2. It seems well done to me.
That is the way I would do it.

3. What's the definition of "negate F" where 'F' is a formula?

If the definition of "negate F" is "show the negation of F", then the answer is:

~F

A formula F has exactly one formula that is the negation of F, and that formula is ~F.

Other formulas may be equivalents of the negation of F, but only ~F is the negation of F.

Your instructor or text needs to provide a precise definition of "negate F", if what is intended is something other than "show the negation of F".

/

Also, in your answer you assumed that "not less than" holds if and only if "greater than or equal" holds. But that we can derive "(not less than) iff and only if (greater than or equal)" is specific only to certain theories (it is not a theorem of logic alone); and "(not less than) if and only if (greater than or equal)" is true only in certain interpretations of the language (it is not a logical truth).
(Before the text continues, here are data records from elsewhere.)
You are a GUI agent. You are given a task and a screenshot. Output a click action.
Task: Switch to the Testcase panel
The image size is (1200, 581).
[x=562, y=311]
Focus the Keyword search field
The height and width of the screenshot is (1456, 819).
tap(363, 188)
Otherwise, the problem should have included something such as, "Where the formulas are interpreted for real numbers" or something like that.

4. Originally Posted by Plato
It seems well done to me.
That is the way I would do it.
sorry is the negation of less than.... greater than? or greater than and equal too?

5. In the universe of the real numbers $\neg \left( {x < y} \right) \equiv x \geqslant y$.